「考える腎臓病学」を読んだ感想
卒後3年目薬剤師の小林友稀です.薬物治療を考える時に,腎機能について考えることは必須です.
多くの薬が腎臓から排泄されますし,高齢者では腎機能が低下している事がほとんどですので,用量の調節が必要だったりします.
腎臓について,その正常機能,病態生理が分かっていないと,根本的な疾患の理解は難しいですし,疾患を理解できなければ薬物治療も考えることができません.
そこで今日は,腎機能について教科書レベルから学べる1冊を紹介します.
基本的な腎臓の構造,機能から,電解質の評価の仕方,それもナトリウム,カリウム,リンなど1つ1つが丁寧に解説されています.
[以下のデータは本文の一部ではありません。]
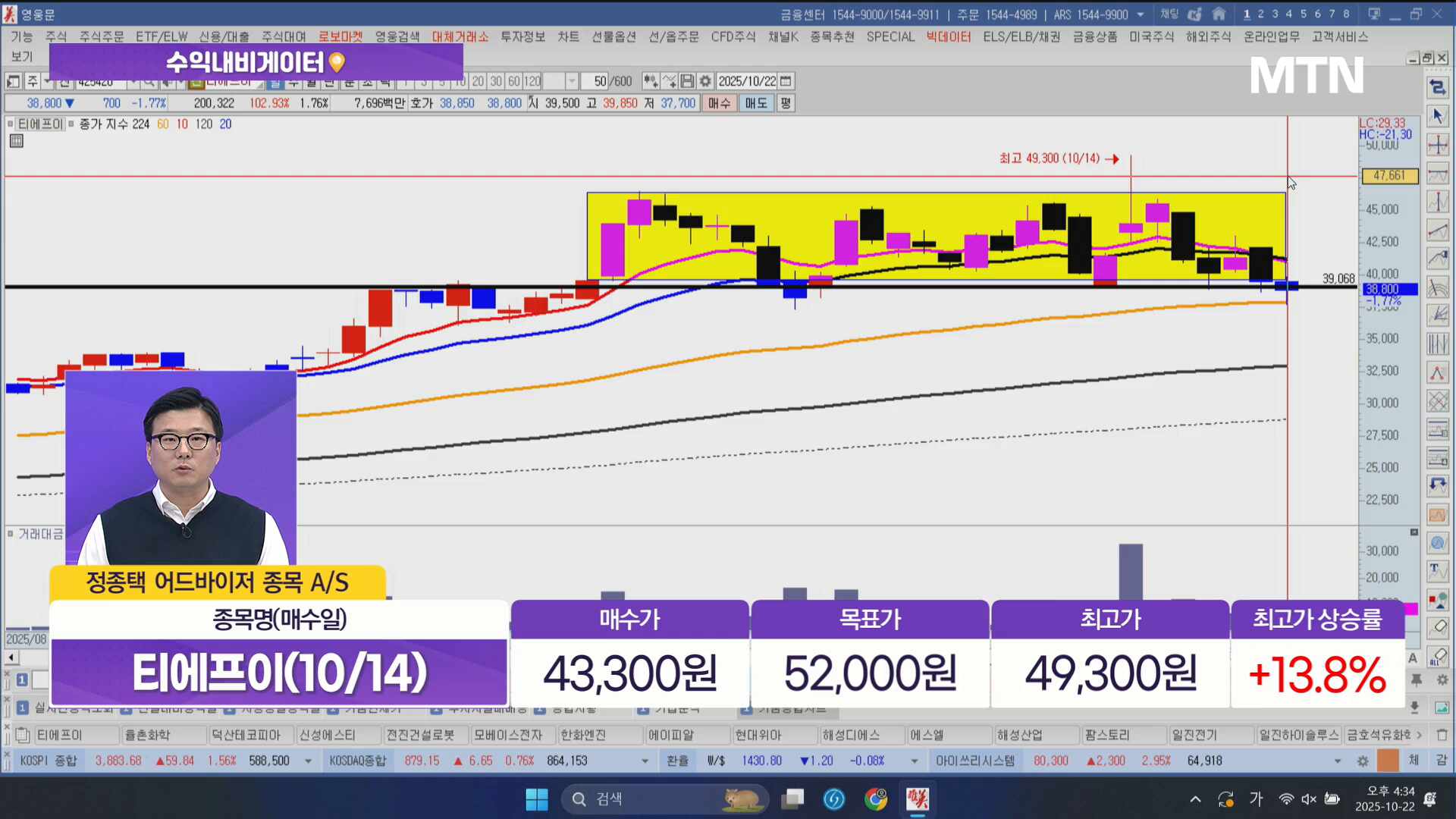The width and height of the screenshot is (1456, 819).
Task: Expand the exchange rate dropdown arrow
Action: click(x=914, y=761)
この本の評価すべきポイントは,単なる基礎を復習できる教科書に留まらず,基礎知識を,臨床で活用する方法もしっかり学べる点です.
薬学生であれば良いですが,やはり臨床に出ている薬剤師としては,いくら基礎知識を身につけても,それが臨床で使えなければ,ただの頭でっかちになってしまいますね.
その点,基礎となる腎臓の解剖,生理,機能から病態の理解へと繋がるように順序立てて記載してある本書は,基礎から臨床まで一通り勉強しやすい構成と言えます.
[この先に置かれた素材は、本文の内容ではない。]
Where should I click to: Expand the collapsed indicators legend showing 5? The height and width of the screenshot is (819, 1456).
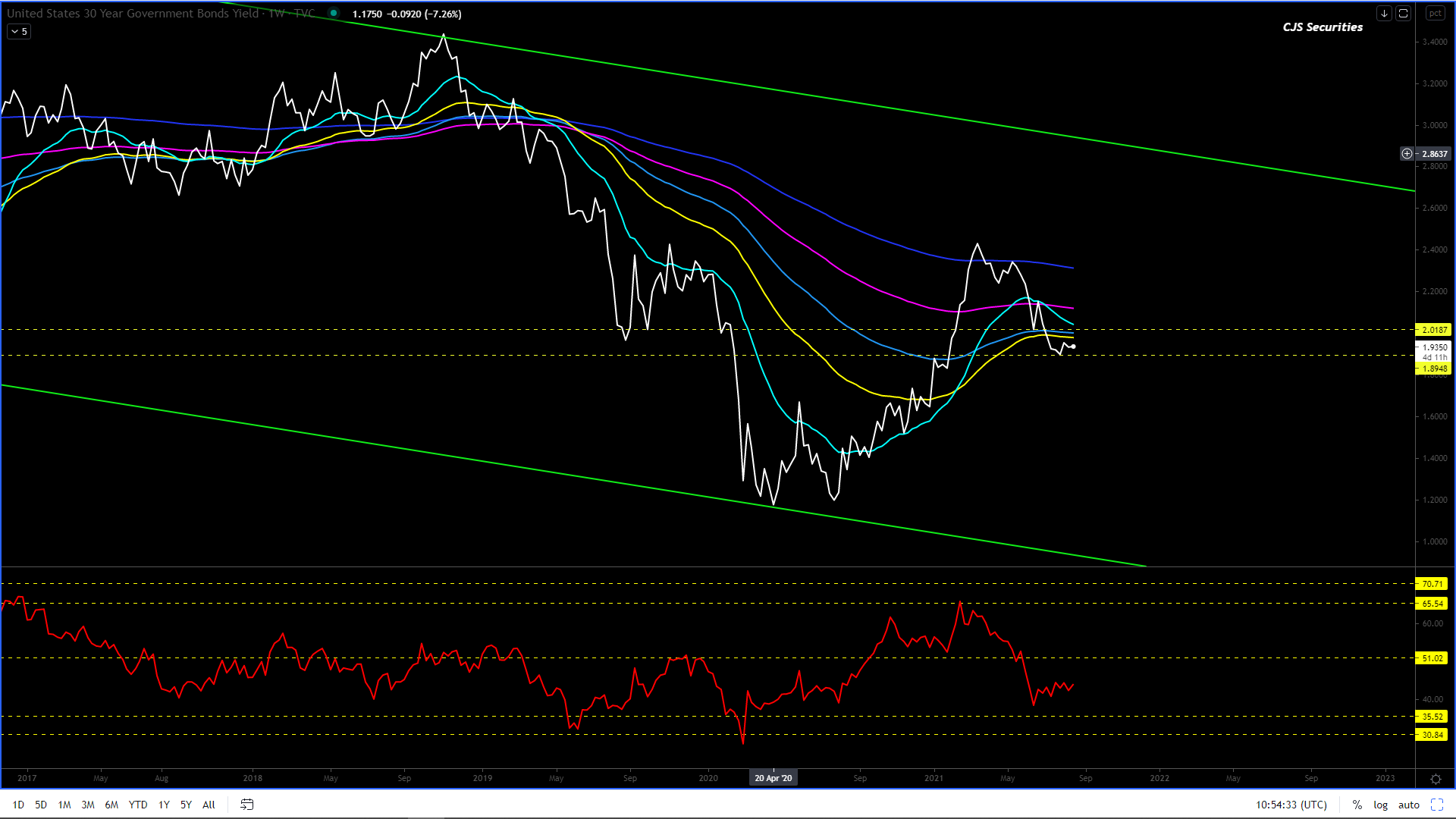click(19, 32)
また,「考える腎臓病学」の名の通り,単なる知識の暗記ではなく,学んだ知識をつかって,目の前の病態を考える力を身につけることができます.
これが最も大切なことですよね.
せっかく覚えた知識でも,それを臨床で活用できなければ「身につけた」とは言えません.
本書は,しっかりと知識を覚える勉強もできて,それを臨床へ適応することで,知識を「身につける」方法も学ぶことができます.
学生から薬剤師まで,どのステージで読んでも得られるものが多い良書だと思います.